Broadway is awash with royalty these days, from “Six” to “Aladdin,” “The Lion King” to “Camelot” — and fairy tales were just on with “Into the Woods.” “Bad Cinderella” pilots a rocky course by wanting to tell a princess story with a non-conformist who then conforms.
Being British, it naturally also reveals a ton of psychodrama when it comes to royalty, ripping the institution whenever it can, from breeding and privilege to perhaps a dig at more recent events: “Nothing like the marriage of a prince to a commoner to give the illusion of equality and stop people getting all revolution-y.”
One bright spot is Carolee Carmello, who is simply perfection as the evil stepmother, rattling off insults with aplomb — “Gain one more ounce and you’ll be disowned!” — and offering a great duet with the queen, “I Know You.” Other standout songs include “Only You, Lonely You” and “Unfair.” But “Far Too Late” never seems to end and the trio singing “Moment of Triumph” step on each other.

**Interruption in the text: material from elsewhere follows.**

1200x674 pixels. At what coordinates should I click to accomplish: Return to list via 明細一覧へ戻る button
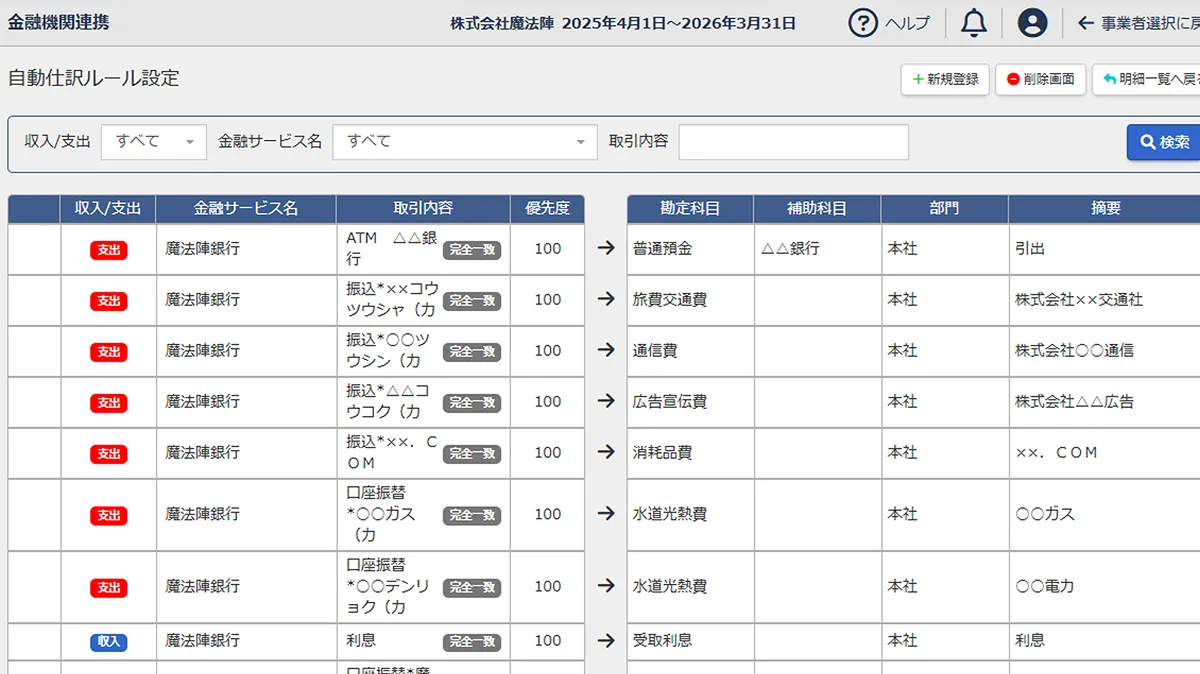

There’s just too much here, from the over-the-top costumes to cast members milling in the audience, to the fog machine going into overdrive to men twerking onstage to a uselessly detailed map of Belleville slipped into the Playbill. “Oh my God, do you ever stop?” a prince even at one point asks Cinderella.
This is a musical that simply outstays its welcome, unable to finish, or as it likes to repeatedly joke, have a “happy ending.” You will long for the sound of birdsong.